> [WHAT THE TASK REQUIRES]
Copy out every line of the data below, requests included, adding -116 to each coordinate in the answers. Leave the pictures out.

--- start DATA FOR THIS EXERCISE ---

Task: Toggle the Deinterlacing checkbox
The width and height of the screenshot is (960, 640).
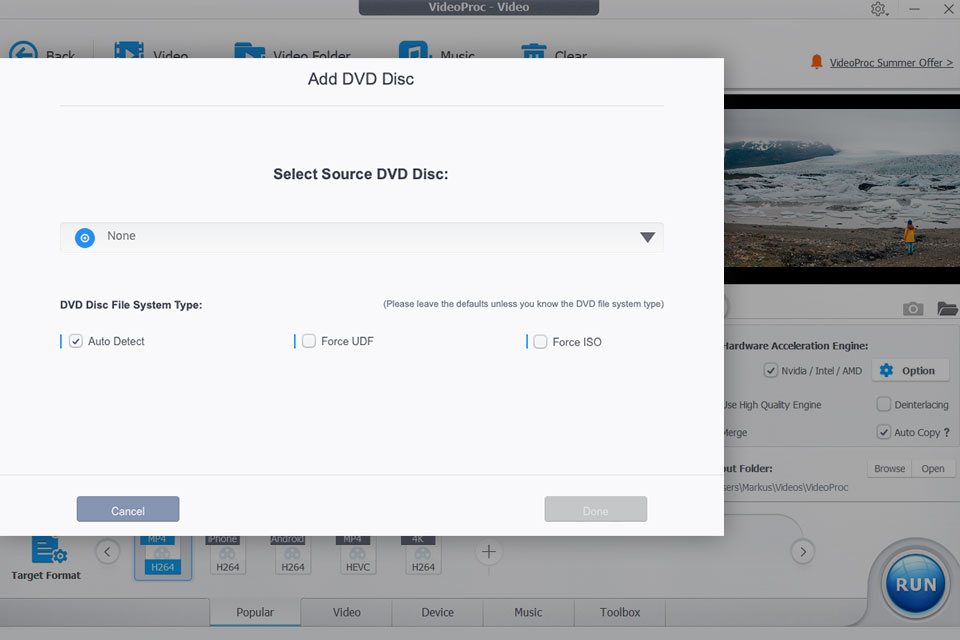Action: (884, 405)

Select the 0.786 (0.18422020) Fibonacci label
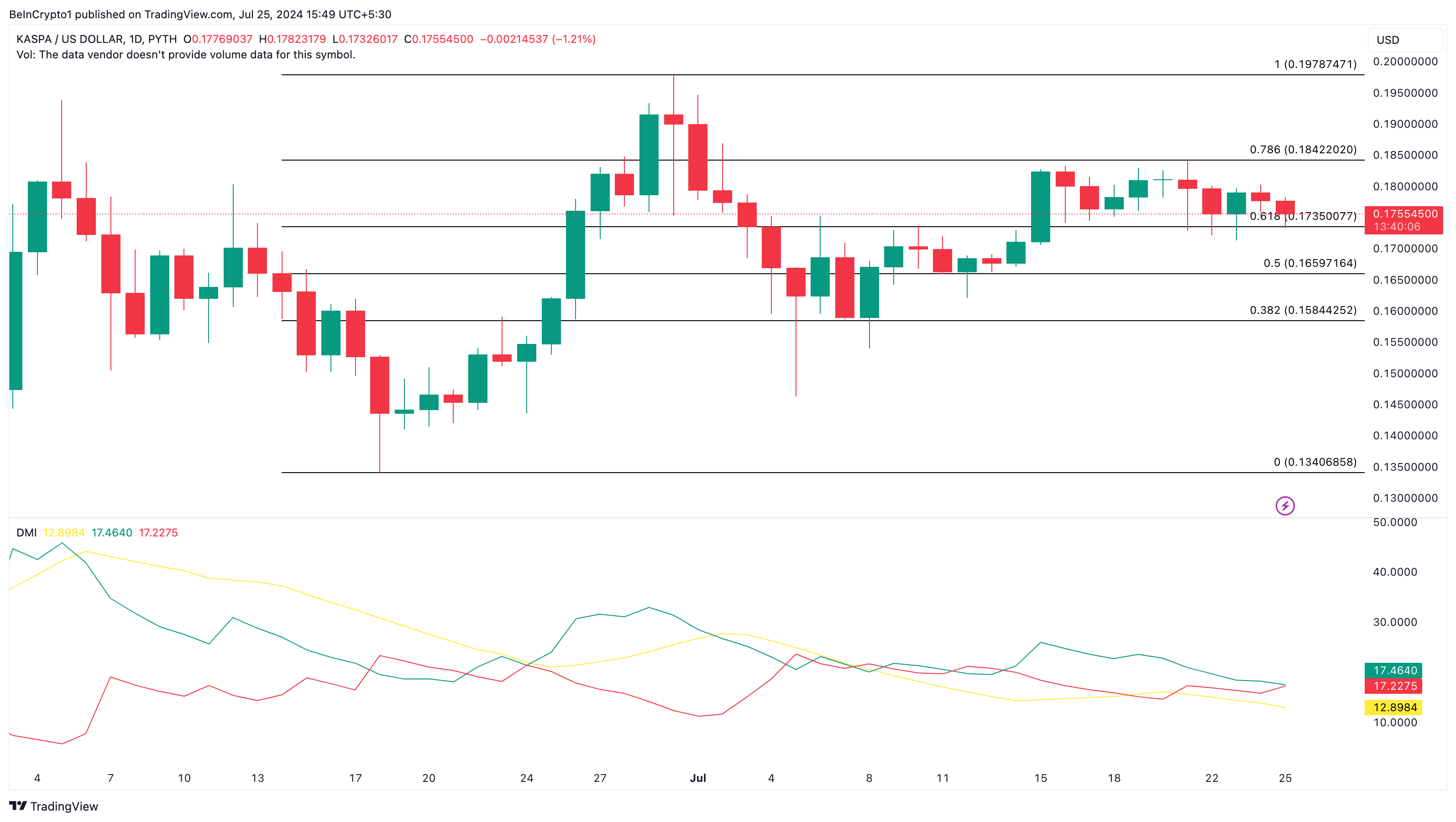tap(1303, 150)
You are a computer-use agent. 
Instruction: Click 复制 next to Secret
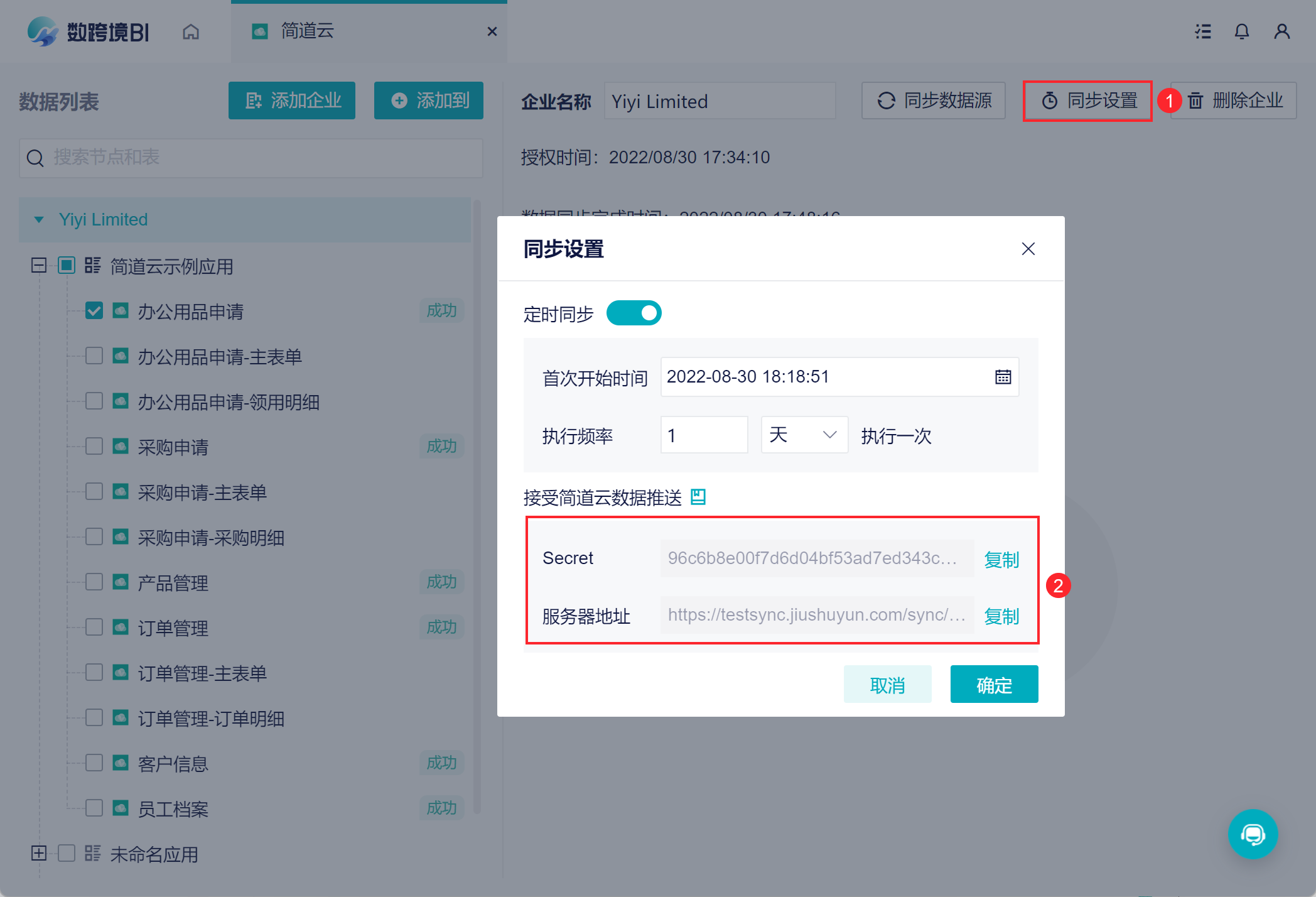[1001, 559]
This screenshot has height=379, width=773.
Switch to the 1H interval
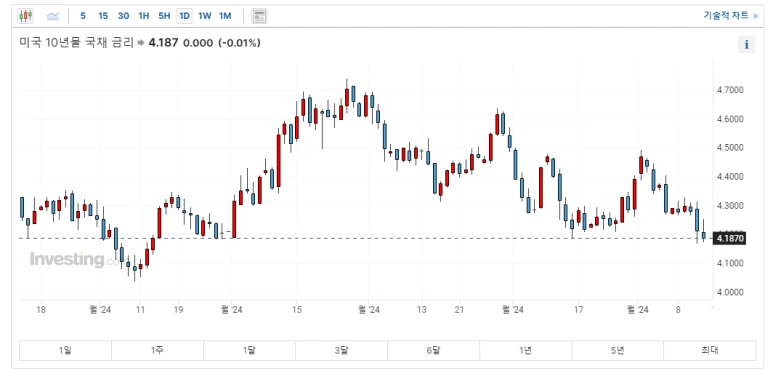143,16
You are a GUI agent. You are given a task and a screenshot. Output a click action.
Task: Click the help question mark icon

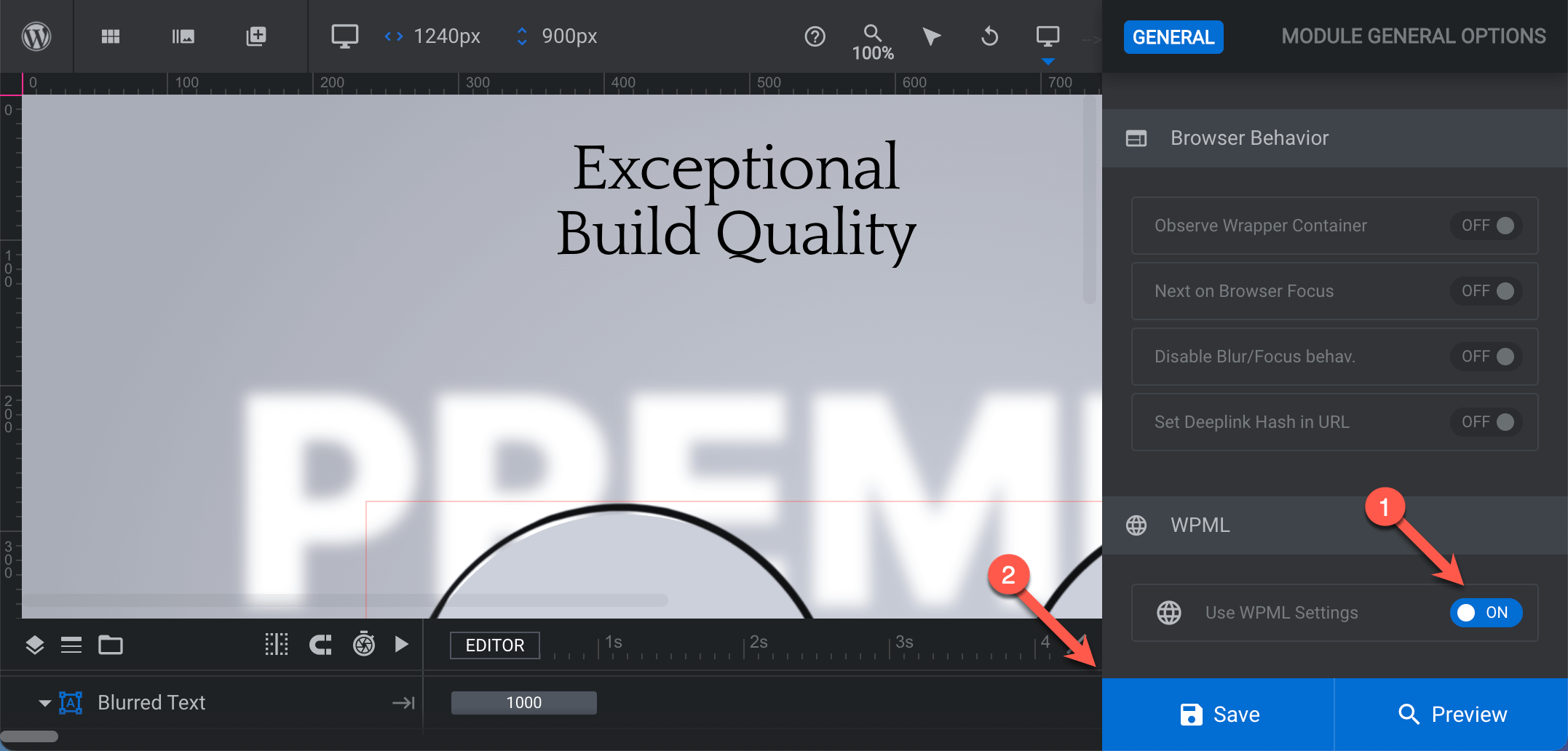tap(815, 36)
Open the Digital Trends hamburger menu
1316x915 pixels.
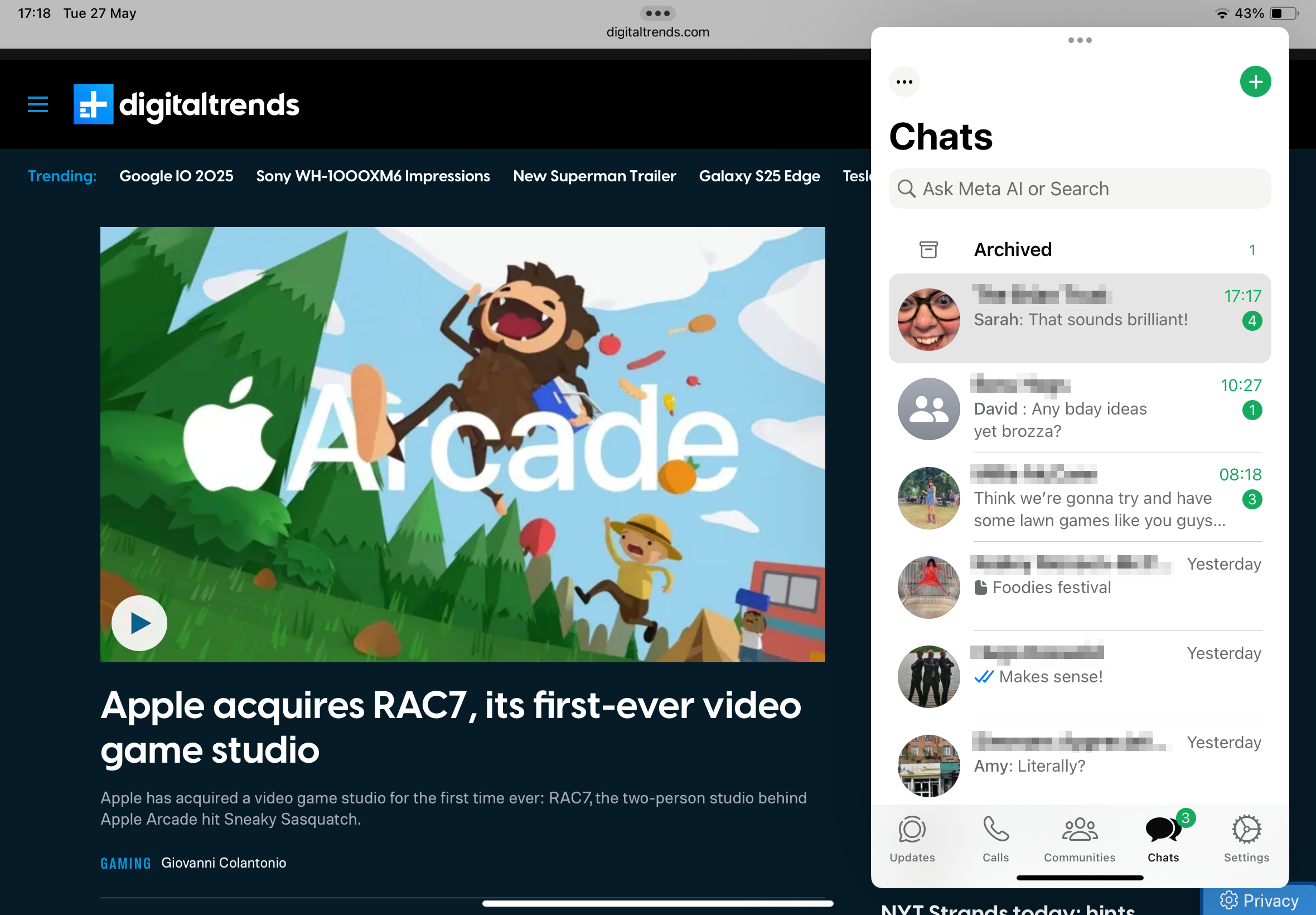pos(38,104)
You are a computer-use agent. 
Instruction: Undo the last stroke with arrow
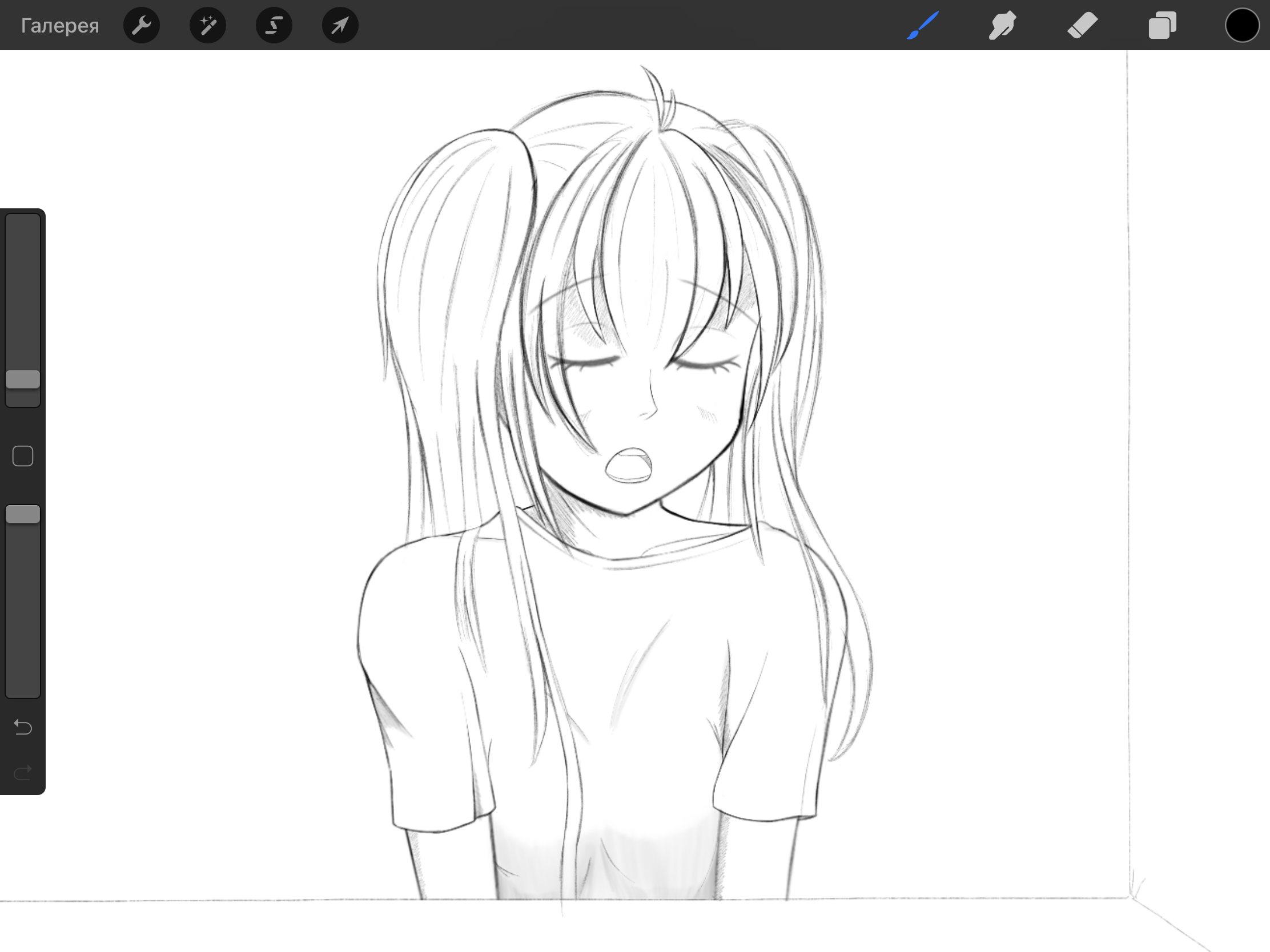[x=23, y=727]
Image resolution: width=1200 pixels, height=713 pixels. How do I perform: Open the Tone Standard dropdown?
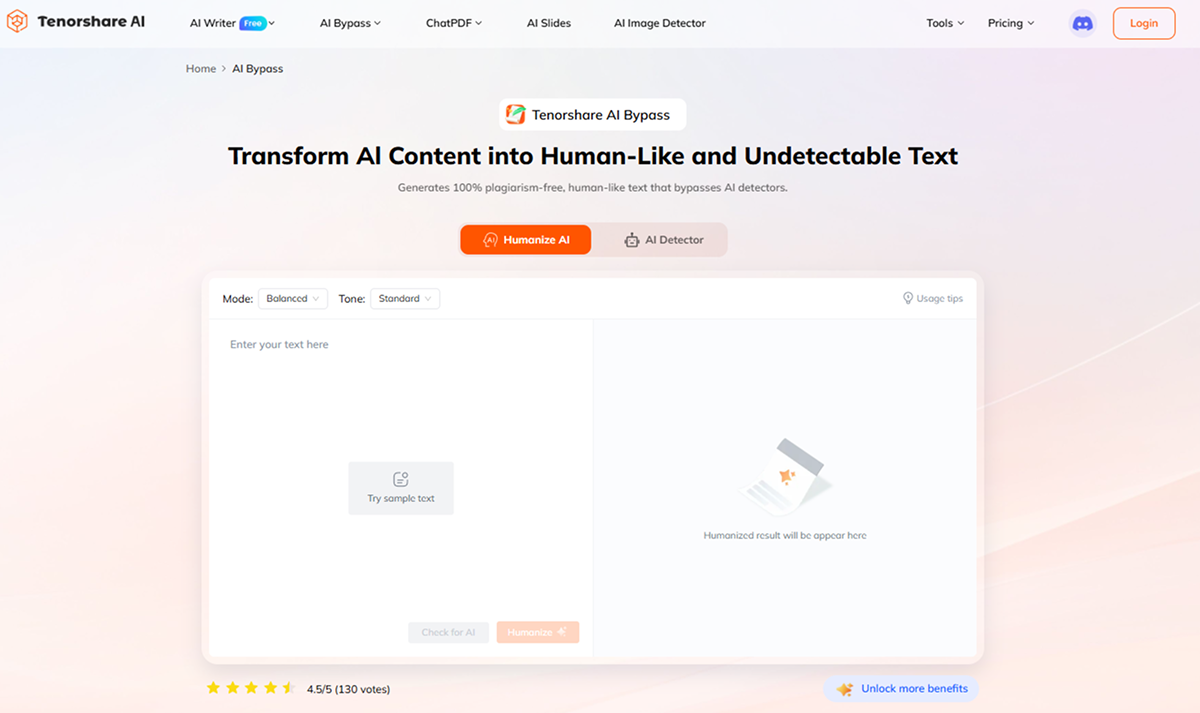coord(405,299)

--- end DATA FOR THIS EXERCISE ---

> [RESPONSE TO THE TASK]
Task: Toggle the Deinterlacing checkbox
The width and height of the screenshot is (960, 640).
Action: (768, 289)

Select the 0.786 (0.18422020) Fibonacci label
tap(1187, 34)
You are a computer-use agent. 
Instruction: Click 复制 next to Secret
[885, 443]
This screenshot has height=379, width=773.
Switch to the 1H interval
27,-100
You are a GUI agent. You are given a task and a screenshot. Output a click action.
Task: Click the help question mark icon

tap(699, -80)
Open the Digital Trends hamburger menu
1316x915 pixels.
pos(-78,-12)
You are a computer-use agent. 
Instruction: Undo the last stroke with arrow
[x=-93, y=611]
Image resolution: width=1200 pixels, height=713 pixels. How do I perform: Open the Tone Standard dropdown?
coord(289,183)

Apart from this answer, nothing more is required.